'Deposited into Your Bitcoin Portfolio' Email Scam

The fraudsters are sending out luring emails as part of a phishing operation. The goal of the misleading campaign is to trick users into revealing sensitive information, such as account passwords. The disseminated emails are presented as notifications about a significant sum of money being deposited to the recipient's Bitcoin portfolio. To be more specific, the lure emails carry a subject title of 'Transfer Successfull!!' and claim that $85.7777 worth of Bitcoins has been delivered.

Naturally, users would be curious to see where this alleged sum is being held. That is why the con artists include the address of a website they control. The emails also provide users with a specific Customer ID and password presented as the necessary credentials to enter their supposed portfolio. When they open the provided site and log in using the credentials, a pop-up window will inform them that the associated account currently has 85 Bitcoins in it, a sum that is over $1 million, even at the current exchange price of the cryptocurrency. To make sure that the funds are sufficiently protected, the dubious website will ask users to provide a more secure password and then enable OTP (One-Time Password) setting.

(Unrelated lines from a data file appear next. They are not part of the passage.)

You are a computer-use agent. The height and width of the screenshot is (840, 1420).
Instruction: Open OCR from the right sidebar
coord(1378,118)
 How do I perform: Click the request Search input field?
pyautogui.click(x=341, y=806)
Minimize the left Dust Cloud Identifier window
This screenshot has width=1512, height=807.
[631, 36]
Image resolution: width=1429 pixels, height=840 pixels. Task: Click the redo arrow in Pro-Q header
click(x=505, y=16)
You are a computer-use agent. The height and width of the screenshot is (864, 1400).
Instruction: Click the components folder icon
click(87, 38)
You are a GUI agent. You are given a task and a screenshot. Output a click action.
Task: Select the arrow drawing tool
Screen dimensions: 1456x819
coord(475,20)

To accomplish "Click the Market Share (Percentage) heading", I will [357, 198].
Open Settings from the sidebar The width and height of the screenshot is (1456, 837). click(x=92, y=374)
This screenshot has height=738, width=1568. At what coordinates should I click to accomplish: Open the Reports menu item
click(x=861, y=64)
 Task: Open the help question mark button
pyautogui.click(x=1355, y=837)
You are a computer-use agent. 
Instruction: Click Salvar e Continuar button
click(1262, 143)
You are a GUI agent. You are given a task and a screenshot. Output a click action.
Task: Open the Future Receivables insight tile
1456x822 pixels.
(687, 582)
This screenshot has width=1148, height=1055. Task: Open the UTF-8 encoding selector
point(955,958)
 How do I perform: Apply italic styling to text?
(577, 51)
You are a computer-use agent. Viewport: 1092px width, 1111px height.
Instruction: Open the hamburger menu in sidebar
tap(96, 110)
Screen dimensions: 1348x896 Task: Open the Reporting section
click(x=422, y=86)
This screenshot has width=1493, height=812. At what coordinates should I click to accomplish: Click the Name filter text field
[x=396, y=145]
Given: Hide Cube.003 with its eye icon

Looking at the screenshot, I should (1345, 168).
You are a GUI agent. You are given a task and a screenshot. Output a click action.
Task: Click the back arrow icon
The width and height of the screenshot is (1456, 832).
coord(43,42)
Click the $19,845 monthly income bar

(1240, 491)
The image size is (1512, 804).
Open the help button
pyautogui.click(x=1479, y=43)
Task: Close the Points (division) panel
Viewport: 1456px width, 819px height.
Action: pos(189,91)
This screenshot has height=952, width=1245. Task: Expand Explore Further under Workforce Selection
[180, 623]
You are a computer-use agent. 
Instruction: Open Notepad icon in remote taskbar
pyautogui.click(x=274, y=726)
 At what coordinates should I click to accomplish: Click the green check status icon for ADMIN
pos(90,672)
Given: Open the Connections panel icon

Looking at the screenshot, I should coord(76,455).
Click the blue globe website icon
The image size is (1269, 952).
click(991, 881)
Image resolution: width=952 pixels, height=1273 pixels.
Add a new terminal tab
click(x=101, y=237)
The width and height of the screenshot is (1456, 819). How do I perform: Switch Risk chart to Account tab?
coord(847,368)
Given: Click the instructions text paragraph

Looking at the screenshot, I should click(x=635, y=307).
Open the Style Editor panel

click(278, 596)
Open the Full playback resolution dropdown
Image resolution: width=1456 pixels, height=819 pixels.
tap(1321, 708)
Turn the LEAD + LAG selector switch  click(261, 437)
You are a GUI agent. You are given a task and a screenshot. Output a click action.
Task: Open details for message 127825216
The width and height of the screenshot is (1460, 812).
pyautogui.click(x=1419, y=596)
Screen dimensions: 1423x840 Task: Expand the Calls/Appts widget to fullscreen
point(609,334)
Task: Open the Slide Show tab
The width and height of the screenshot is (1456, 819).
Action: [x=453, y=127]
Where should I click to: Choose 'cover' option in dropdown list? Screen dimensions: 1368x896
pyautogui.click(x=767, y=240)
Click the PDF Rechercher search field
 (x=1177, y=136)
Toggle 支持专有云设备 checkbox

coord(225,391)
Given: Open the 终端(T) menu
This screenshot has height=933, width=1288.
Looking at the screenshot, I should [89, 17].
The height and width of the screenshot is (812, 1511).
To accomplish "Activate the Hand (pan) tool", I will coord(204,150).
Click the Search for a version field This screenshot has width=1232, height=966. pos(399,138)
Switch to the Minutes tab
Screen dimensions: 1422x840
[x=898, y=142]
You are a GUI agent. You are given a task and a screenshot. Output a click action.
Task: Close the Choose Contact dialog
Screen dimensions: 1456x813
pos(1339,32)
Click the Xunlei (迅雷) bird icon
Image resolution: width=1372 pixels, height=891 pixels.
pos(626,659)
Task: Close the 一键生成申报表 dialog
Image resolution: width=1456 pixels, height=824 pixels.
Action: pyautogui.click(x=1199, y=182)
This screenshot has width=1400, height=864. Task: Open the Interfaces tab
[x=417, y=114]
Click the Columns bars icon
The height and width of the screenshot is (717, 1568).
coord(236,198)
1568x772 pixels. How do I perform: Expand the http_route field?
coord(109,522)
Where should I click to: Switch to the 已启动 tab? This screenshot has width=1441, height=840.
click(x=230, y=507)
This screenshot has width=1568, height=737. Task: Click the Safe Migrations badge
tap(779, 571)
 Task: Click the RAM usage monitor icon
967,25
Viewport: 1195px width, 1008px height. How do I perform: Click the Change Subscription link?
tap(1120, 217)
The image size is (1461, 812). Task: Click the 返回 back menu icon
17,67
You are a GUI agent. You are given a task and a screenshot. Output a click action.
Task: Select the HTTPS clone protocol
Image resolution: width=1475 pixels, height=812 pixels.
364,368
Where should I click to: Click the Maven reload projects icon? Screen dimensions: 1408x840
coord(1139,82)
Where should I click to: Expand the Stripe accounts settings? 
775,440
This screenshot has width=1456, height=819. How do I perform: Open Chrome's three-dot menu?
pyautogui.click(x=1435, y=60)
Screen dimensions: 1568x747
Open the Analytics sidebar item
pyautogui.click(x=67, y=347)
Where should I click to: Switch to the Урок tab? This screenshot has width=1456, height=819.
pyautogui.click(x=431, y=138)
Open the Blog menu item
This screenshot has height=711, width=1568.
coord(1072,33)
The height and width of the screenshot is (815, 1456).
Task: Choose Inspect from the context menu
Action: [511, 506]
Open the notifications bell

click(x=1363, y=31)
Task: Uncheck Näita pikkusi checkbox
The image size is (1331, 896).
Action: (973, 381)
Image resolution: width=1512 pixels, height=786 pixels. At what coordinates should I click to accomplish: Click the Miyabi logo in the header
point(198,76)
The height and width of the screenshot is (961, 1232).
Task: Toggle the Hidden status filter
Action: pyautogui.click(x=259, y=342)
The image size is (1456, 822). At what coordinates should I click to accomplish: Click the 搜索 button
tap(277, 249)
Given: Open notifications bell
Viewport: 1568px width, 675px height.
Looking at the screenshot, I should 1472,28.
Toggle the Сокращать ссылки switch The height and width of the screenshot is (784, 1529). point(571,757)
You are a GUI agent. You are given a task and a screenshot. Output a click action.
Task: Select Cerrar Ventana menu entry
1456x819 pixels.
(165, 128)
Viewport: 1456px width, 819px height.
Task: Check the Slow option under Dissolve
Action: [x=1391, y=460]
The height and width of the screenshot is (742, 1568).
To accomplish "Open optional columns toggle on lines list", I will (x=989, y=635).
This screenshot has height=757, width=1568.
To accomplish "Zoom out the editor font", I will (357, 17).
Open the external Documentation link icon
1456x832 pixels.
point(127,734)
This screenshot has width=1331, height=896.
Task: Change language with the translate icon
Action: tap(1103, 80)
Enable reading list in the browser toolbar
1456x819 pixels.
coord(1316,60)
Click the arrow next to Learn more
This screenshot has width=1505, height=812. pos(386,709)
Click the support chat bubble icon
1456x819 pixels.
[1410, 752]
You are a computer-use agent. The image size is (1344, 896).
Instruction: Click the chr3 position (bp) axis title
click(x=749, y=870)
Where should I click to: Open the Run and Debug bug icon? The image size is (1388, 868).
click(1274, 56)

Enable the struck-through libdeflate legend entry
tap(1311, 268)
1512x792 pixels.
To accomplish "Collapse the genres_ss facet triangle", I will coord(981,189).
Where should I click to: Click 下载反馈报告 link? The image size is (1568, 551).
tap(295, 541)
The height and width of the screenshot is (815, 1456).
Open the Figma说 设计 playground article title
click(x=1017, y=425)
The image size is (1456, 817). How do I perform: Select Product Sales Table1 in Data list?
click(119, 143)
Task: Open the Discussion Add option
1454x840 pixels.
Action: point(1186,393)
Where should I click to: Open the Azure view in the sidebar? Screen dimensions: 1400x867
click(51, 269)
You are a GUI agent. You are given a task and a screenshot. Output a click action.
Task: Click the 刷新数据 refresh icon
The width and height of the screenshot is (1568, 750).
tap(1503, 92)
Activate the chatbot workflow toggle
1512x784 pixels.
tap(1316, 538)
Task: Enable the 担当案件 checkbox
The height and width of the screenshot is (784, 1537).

The fraudsters hope that users will enter a password that is already used for other accounts belonging to the victim. After all, password reuse is extremely common, as very few people can create and remember different passwords for each of their accounts. In addition, the phishing website will ask for users' phone numbers, under the pretense that it is required information for setting up the OTP reception. Having their passwords and phone numbers compromised could lead to severe privacy and security issues for users. The con artists could exploit the information to take control of the associated account, send smishing messages, spread malware threats or perform other fraudulent activities.